Perhaps this is not what one is accustomed to hear about the character of race relations in Brazil, even though some Brazilian sociologists have written with the conviction that it is more patriotic to study the reality of their society than to project an image of perfection for an admiring world to applaud. Some of the material in this book appeared earlier in Brancos e Negros em São Paulo, written in collaboration with Roger Bastide. There is much additional material, however, and the work represents a reconsideration of the problem with new insights and the benefits of a broader historical perspective.

A peculiarity of the racial question in Brazil has been the widespread acceptance of what Fernandes calls the myth of racial democracy. In his view the myth itself was a barrier to racial democracy, masking very real problems by flatly denying their existence.

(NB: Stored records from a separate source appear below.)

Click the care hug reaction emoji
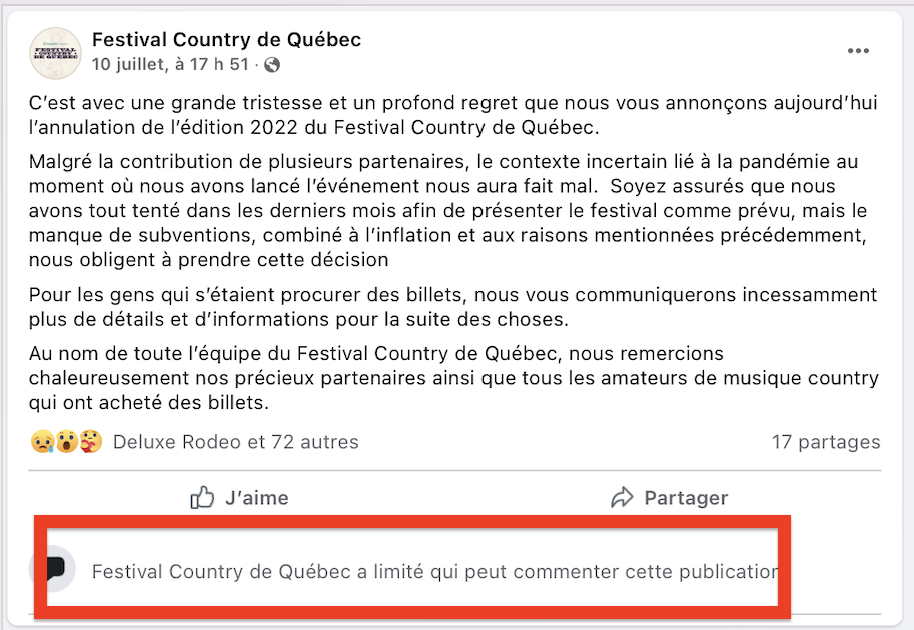 click(x=90, y=442)
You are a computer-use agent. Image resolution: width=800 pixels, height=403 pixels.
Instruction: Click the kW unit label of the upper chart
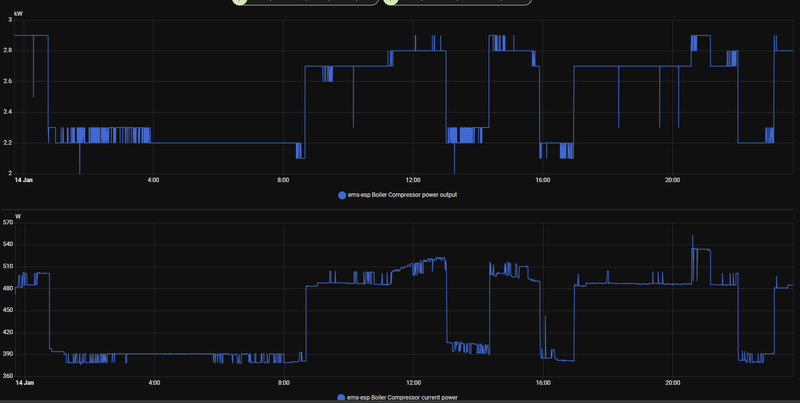[18, 14]
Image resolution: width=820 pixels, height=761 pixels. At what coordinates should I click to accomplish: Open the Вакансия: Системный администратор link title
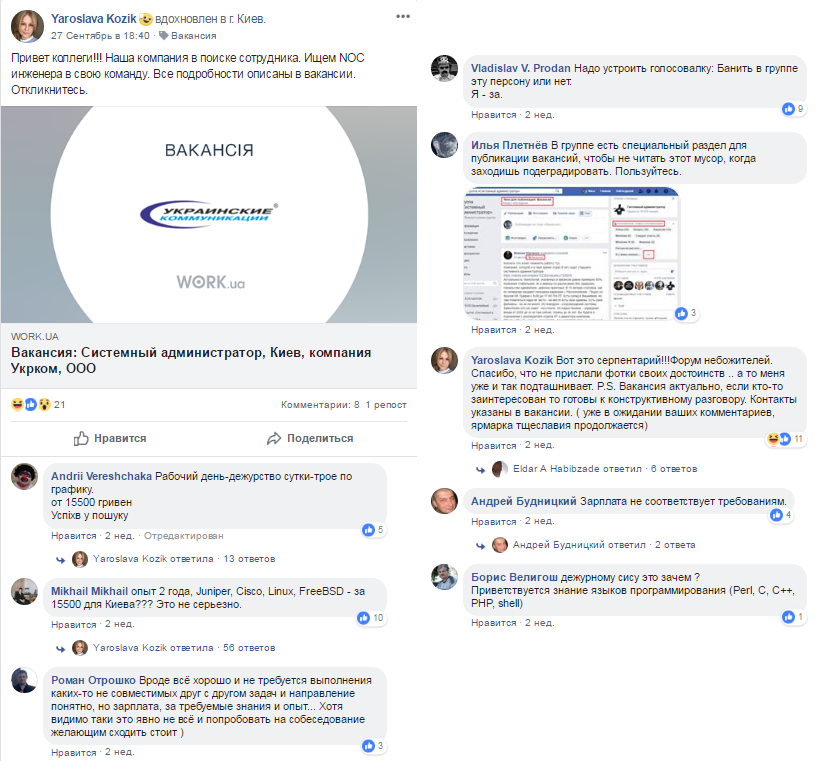(x=191, y=360)
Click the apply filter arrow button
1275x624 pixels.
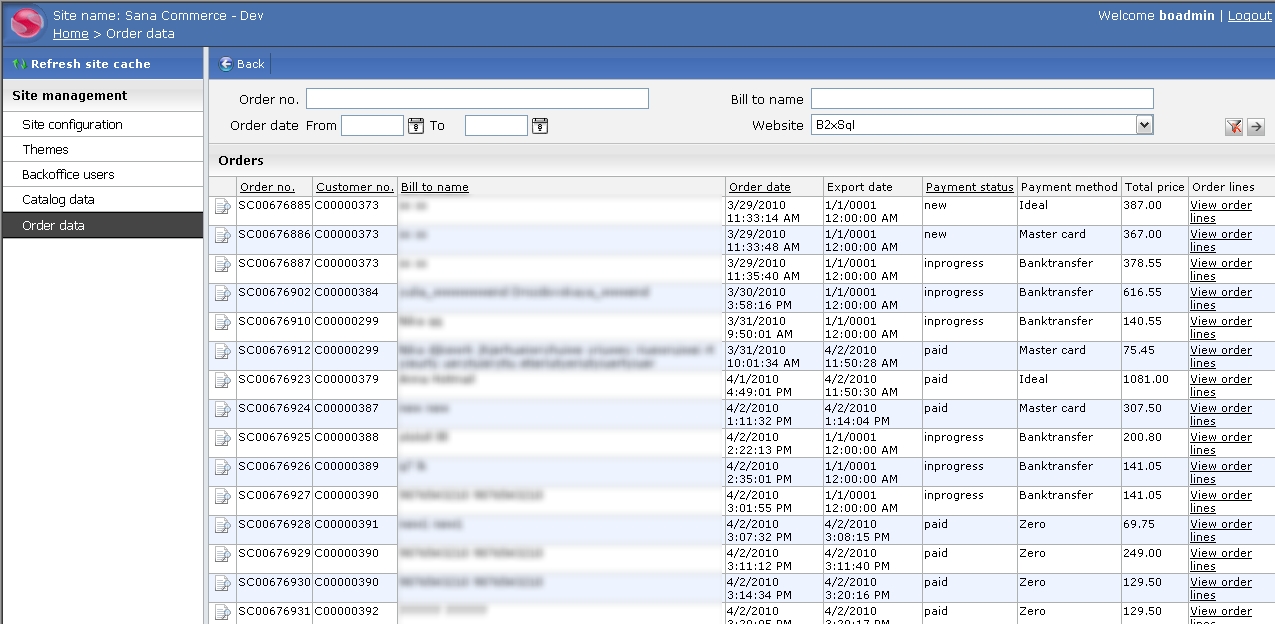pos(1256,127)

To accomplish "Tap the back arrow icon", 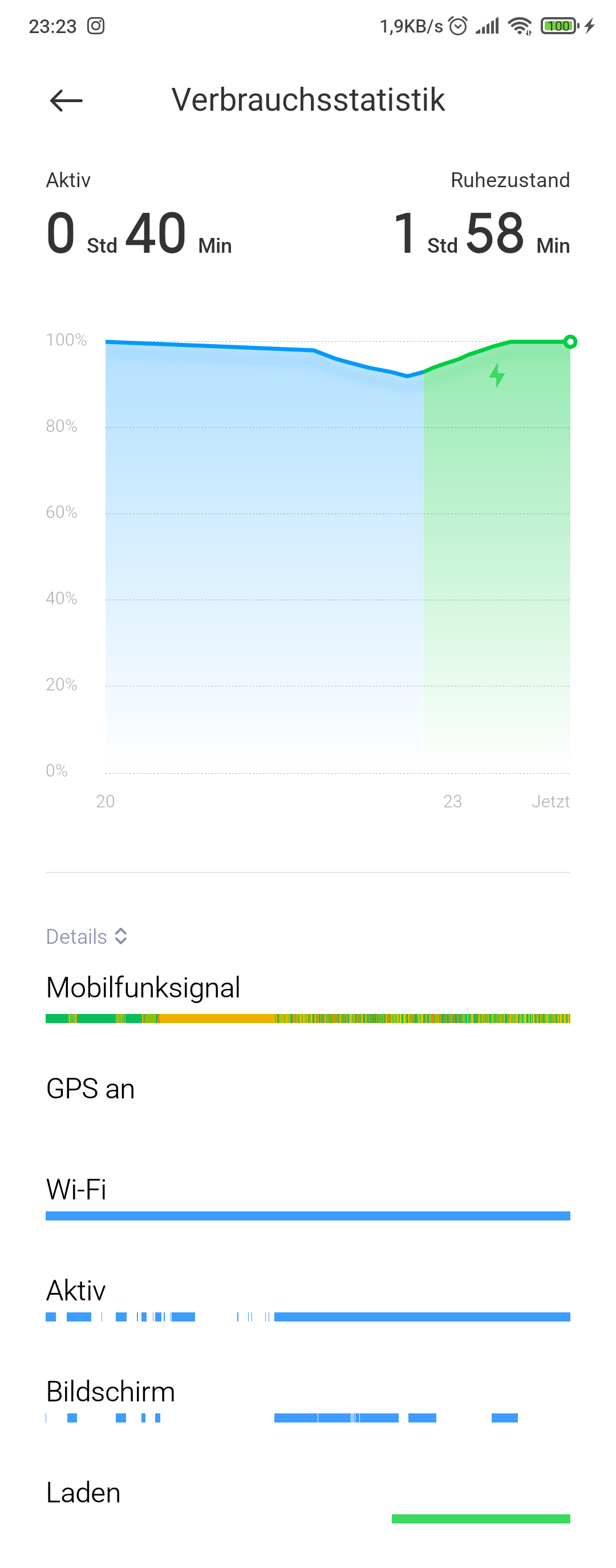I will [x=66, y=100].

An interesting section of the work discusses the Negro protest movements which flourished in the 1930s. The most influential of these transient and in some respects ineffectual organizations was the Frente Negra Brasileira, which curiously—but naturally enough in the context of time and place—had been partly inspired by the fascist movements in Brazil and Italy.

A North American reader cannot help asking how the racial problems of São Paulo or Brazil compare with those current in his own country. A book such as this abounds with material which by contrast or coincidence seems relevant to an understanding of North American experience. But the two societies differ in myriad subtle ways which cannot meaningfully be summarized in a concise formula. These differences require further research. Let us hope that those who accept the challenge will bring to it not only critical intelligence but a spirit of malice toward none and charity for all.